Se negli anni Sessanta questa divisione era poco sentita, e il giorno delle partite gli stadi si riempivano di Union Jack, la bandiera bianca, blu e rossa del Regno Unito, oggi la nazionale inglese è celebrata soprattutto in Inghilterra e gli stadi sono tappezzati di croci rosse su campo bianco, la croce di San Giorgio simbolo della sola Inghilterra. È un sentimento che esce dagli stadi e dal tifo. La Scozia ha celebrato un referendum sull’indipendenza quattro anni fa e i suoi leader minacciano ancora oggi di organizzarne uno nuovo; Galles e Irlanda del Nord tentano da tempo di ottenere nuove libertà e autonomie. Non c’è da sorprendersi quindi se sui social network una rumorosa minoranza di scozzesi ha fatto sapere di aver tifato una dopo l’altra tutte le avversarie dell’Inghilterra.

La lealtà verso la squadra nazionale inglese è ulteriormente complicata dall’altra grande questione politica che aleggia sul Regno Unito: la Brexit, l’uscita del Regno Unito dall’Unione Europea, votata a maggioranza dagli inglesi ma rigettata da una maggioranza di tutti gli altri abitanti del Regno Unito.

Russia
La storia politica più importante di questo Mondiale però è senz’altro quella della nazione ospitante, la Russia. Si capisce facilmente guardando le squadre arrivate in semifinale: appartengono tutte a paesi che oggi hanno in vigore pesanti sanzioni economiche contro il paese che le ospita. Erano decenni, infatti, che le relazioni della Russia con il resto della comunità internazionale non scendevano a un punto così basso, e secondo molti la Coppa del Mondo è stata per la Russia un’ottima occasione per tentare un’operazione internazionale di pubbliche relazioni.

Alcuni temevano questo scenario.
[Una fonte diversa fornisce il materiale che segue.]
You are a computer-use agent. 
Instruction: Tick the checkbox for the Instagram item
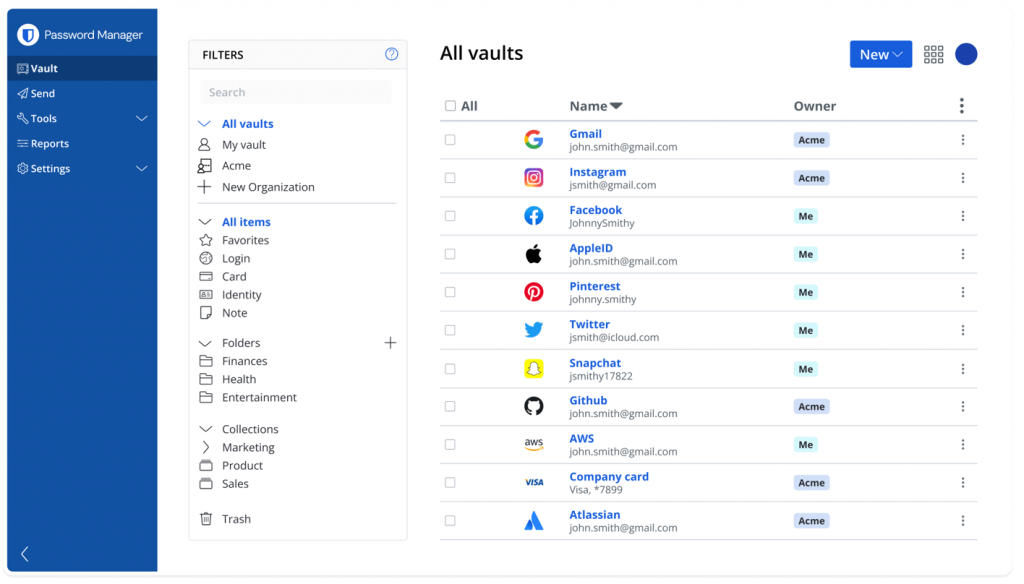coord(450,178)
L’ex ministro degli Esteri britannico Boris Johnson, che si è dimesso lunedì, aveva detto che questa Coppa del Mondo sarebbe stata una nuova edizione delle «Olimpiadi del 1936», quelle organizzate da Adolf Hitler e che furono trasformate in uno spettacolo di propaganda per la Germania nazista. Al di là dei paragoni, la sua previsione si è rivelata almeno in parte corretta. La Coppa del Mondo è stata fin qui un grande successo per Putin e per la Russia, ma in modo completamente diverso da quello che immaginava Johnson.

Le Olimpiadi del 1936 furono una celebrazione della macchina organizzativa nazista e della superiorità etnica dei tedeschi. Durante questa Coppa del Mondo non c’è stato nulla del genere. Non si sono viste state parate o manifestazioni e non ci sono stati spettacoli di propaganda, mentre il presidente Putin è rimasto per la maggior parte del tempo discretamente nell’ombra. Il successo di propaganda deriva invece dal fatto che fino a oggi la stragrande maggioranza dei tifosi arrivati per assistere al torneo ha espresso soddisfazione per l’accoglienza ricevuta e per l’organizzazione dell’evento. La violenza nazionalista dei tifosi russi e i soprusi della polizia locale non si sono materializzati in quantità tali da danneggiare l’immagine di una Coppa del Mondo che, secondo la gran parte delle opinioni, ha funzionato a dovere. Questo è probabilmente il principale successo di Putin: per più di un mese la Russia è stato un paese normale, al centro di una storia positiva, dando un’immagine diversa dal paese aggressivo, violento e repressivo che solitamente viene raccontato dai media occidentali.